Role of ghrelin-induced phosphatidylinositol 3-kinase activation in modulation of gastric mucosal inflammatory responses to Helicobacter pylori

A peptide hormone, ghrelin, is recognized as an important modulator of gastric mucosal inflammatory responses to Helicobacter pylori through the regulation of Src/Akt-dependent activation of constitutive nitric oxide synthase (cNOS) by phosphorylation. In this study, we report on the role of phosphatidylinositol 3-kinase (PI3K) in the processes of Src/Akt activation in gastric mucosal cells exposed to H. pylori LPS. We demonstrate that cNOS activation through phosphorylation induced by ghrelin is associated with PI3K activation which occurs upstream of cSrc, and that PI3K is required for cSrc activation of Akt. We show further that ghrelin-induced activation of PI3K, as well as that of Src and Akt, was susceptible to suppression by the inhibitors of phospholipase C (U73122) and protein kinase C (BIM).
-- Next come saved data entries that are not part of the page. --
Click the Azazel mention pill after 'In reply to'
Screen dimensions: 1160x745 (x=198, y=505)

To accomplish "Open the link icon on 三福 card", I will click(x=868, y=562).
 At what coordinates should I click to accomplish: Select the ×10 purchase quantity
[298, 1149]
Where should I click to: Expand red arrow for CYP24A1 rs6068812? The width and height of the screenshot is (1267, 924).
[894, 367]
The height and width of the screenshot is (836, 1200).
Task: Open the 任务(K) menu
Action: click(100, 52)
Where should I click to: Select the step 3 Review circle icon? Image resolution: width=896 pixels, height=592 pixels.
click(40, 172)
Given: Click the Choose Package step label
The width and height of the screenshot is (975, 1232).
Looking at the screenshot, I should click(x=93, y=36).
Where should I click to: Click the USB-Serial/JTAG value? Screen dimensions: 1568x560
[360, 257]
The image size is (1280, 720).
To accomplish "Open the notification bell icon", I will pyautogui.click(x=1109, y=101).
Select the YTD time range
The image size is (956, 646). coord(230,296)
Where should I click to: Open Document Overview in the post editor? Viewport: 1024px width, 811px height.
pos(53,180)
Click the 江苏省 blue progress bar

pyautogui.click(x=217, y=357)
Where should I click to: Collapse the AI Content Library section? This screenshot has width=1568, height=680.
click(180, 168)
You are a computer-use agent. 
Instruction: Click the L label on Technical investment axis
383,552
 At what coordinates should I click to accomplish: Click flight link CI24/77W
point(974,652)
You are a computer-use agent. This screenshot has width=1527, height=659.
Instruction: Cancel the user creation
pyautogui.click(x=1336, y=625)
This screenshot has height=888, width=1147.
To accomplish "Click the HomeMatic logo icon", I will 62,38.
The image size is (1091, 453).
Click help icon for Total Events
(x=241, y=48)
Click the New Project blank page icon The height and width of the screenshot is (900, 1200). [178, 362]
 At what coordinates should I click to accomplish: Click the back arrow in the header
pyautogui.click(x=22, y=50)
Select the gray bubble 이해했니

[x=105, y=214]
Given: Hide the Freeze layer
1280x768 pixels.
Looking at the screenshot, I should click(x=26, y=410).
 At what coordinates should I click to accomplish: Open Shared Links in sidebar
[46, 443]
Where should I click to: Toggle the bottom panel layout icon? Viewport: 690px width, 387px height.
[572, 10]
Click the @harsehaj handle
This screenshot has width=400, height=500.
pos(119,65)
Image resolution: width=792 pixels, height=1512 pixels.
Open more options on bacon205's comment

Both these inhibitors also blocked the ghrelin-induced membrane translocation of PI3K and cSrc, whereas the inhibitor of PI3K (LY294002) blocked only the membrane translocation of cSrc. Collectively, our findings suggest that the modulatory influence of ghrelin in countering gastric mucosal responses to H. pylori LPS relies on PI3K activation that depends on PLC/PKC signaling pathway, and that PI3K activity is required for the induction of cSrc/Akt activation.